Aussi, il y a donc, traînant dans les esprits, toujours vivace, l’idée que la médecine pourrait être à toutes les places et jouer un rôle toujours plus fort (elle le fait déjà) dans la régulation sociale et morale. Au-delà de cela, la médecine n’a fait que se surspécialiser ces cinquante dernières années – tout est ramené et centralisé dans cette discipline autour de la dimension strictement biologique au point, par exemple, que la psychiatrie universitaire ne défend plus majoritairement que des modèles cérébraux, tout est ainsi inscrit dans notre corps et pas dans nos relations. Et c’est sans compter sur le fait que les algorithmes, dans ce nouveau monde, viennent raviver l’idée que la médecine serait d’abord, et avant tout, technique et pas relationnelle.
Changements profonds de la médecine
Mais surtout, la société en général, grâce paradoxalement aux prouesses de la médecine, est aujourd’hui bien plus attentive à un droit à la santé qu’à l’égalité dans l’accès aux soins.
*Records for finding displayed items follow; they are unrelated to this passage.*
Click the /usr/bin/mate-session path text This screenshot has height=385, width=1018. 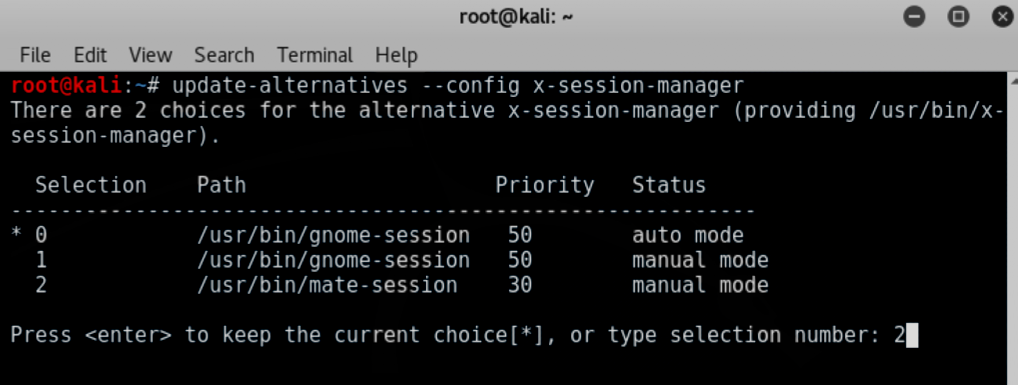coord(327,285)
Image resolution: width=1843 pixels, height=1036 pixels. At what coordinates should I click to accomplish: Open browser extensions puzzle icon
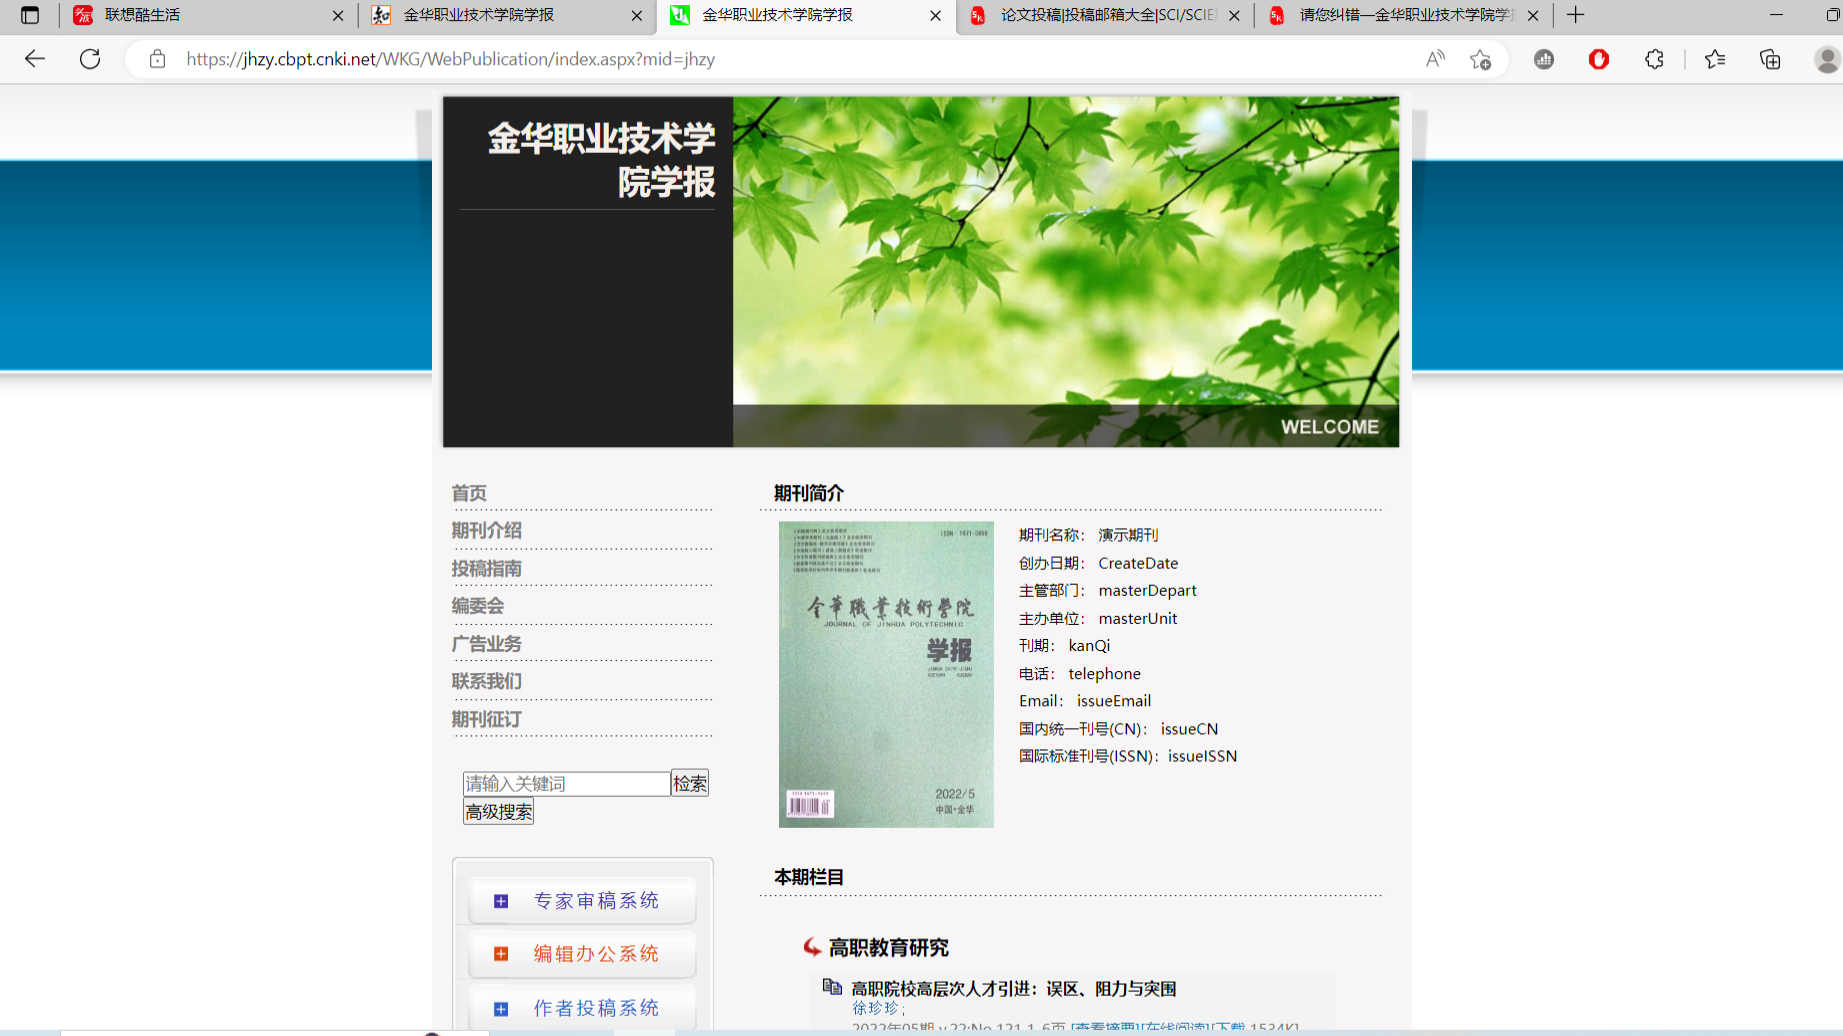[x=1654, y=59]
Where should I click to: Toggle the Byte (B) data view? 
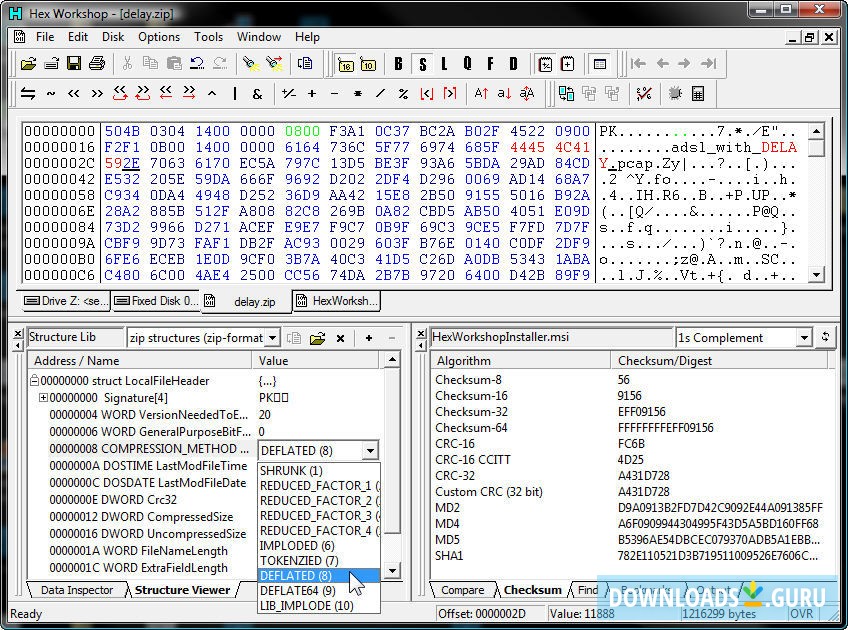(398, 64)
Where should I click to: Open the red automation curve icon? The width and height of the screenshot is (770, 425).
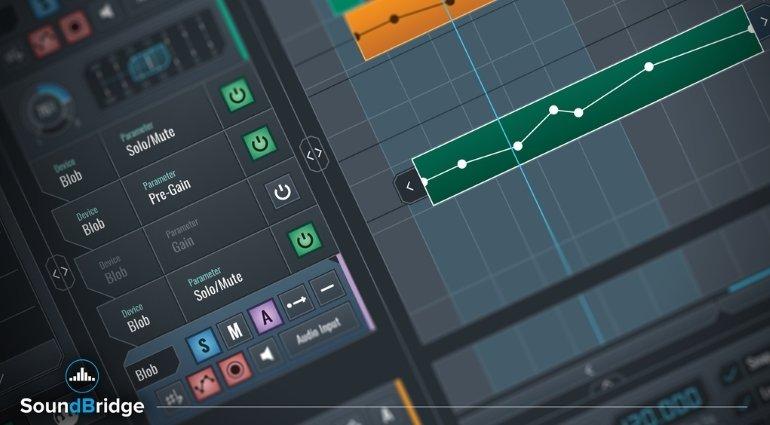click(204, 384)
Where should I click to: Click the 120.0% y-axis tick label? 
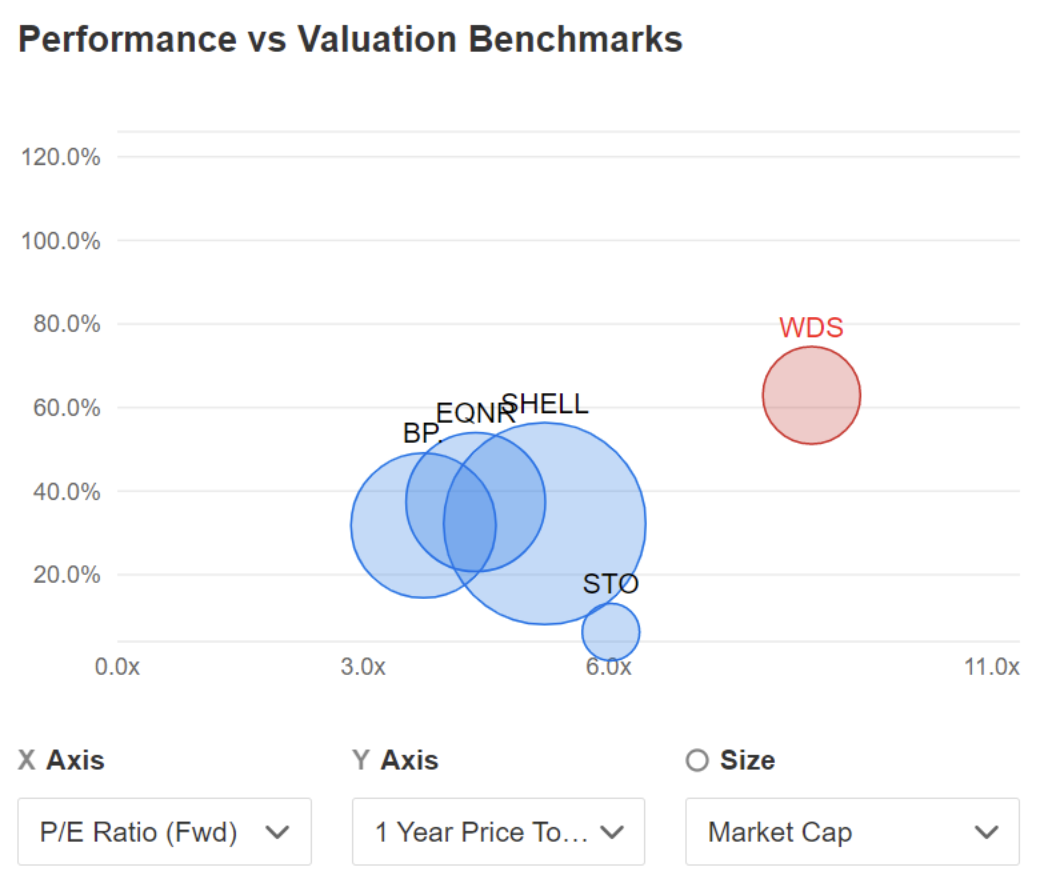pos(61,157)
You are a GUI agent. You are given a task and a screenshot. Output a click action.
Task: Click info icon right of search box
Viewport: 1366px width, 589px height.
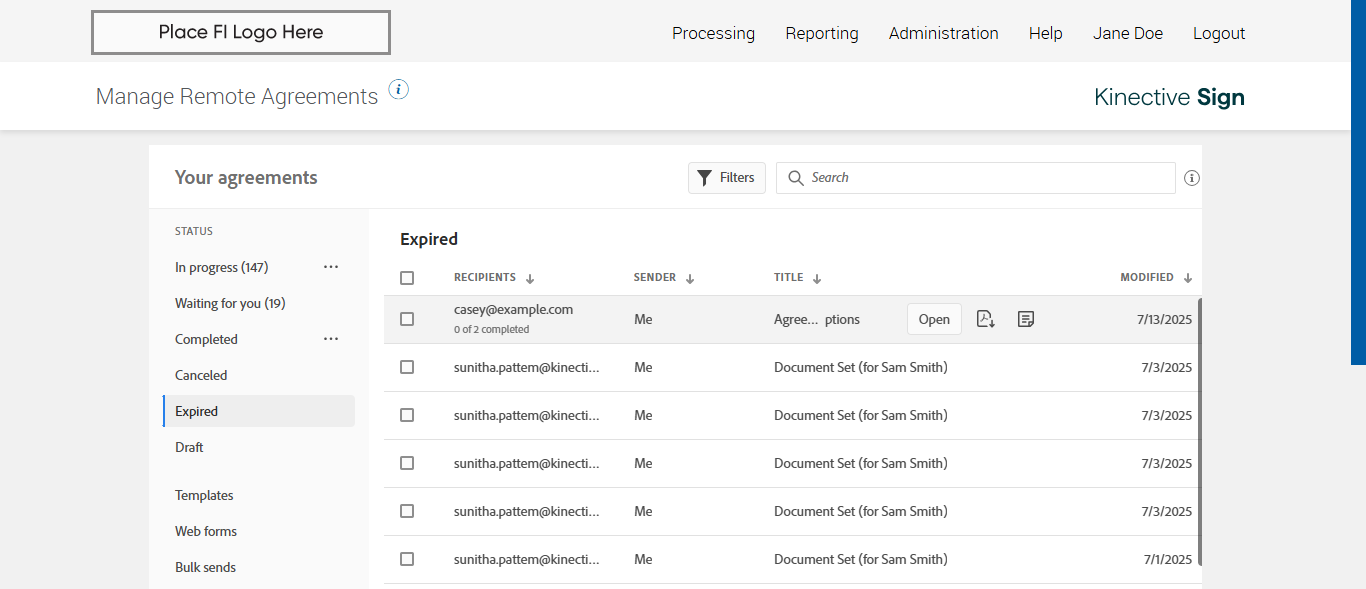pos(1191,178)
Et ce droit à la santé, largement critiqué par Michel Foucault et Jean Baudrillard, ne tient plus à la médecine mais à des comportements, à une hygiène de vie, à des professionnels de tous horizons.
Aussi, l’idéal d’une relation médecin-malade, basée sur la confiance, attaquée par une épidémie, n’est peut-être que l’arbre qui cache la forêt de changements bien plus profonds. Il est peut-être question de savoir quelle médecine la société souhaite avoir, pour quels rôles, selon quels critères, art et science, ou science simplement. Par conséquent, il n’était peut-être pas du ressort de la médecine de ville de participer à la qualification des états de certains, vis-à-vis du Covid-19 – ce n’est pas un dépistage de maladie au sens strict car être porteur de Covid-19 ne veut pas dire être malade. Les médecins, de facto, vont devoir lutter avec leurs patients pour qu’ils subissent ce test ou pas, ou pour refuser de leur prescrire l’analyse car déjà les plus inquiets voudront savoir ce qu’il en est, pour tout un tas de raisons, bonnes ou mauvaises…!
Mais il est déjà trop tard, à ce niveau-là. Ou alors faudrait-il défendre, au plus vite, comme pour le sida, que le dépistage n’est pas l’apanage de la relation médecin-malade, qu’elle relève d’autres services – mais lesquels, pour quel bénéfice, pour quelle efficacité et quels détournements ? C’est une autre question, de société aussi. La future application oblige déjà à penser tout cela, avec toutes les limites que cela suppose, et elles sont nombreuses aussi. Une chose est sûre : cette épidémie va obliger certes à des réformes sur le système de santé et son financement – on est à l’heure des belles promesses – mais aussi et surtout sur la place, sur le rôle de la médecine, toutes branches confondues, sur sa manière d’être pratiquée, en fonction des évolutions qu’elle prend.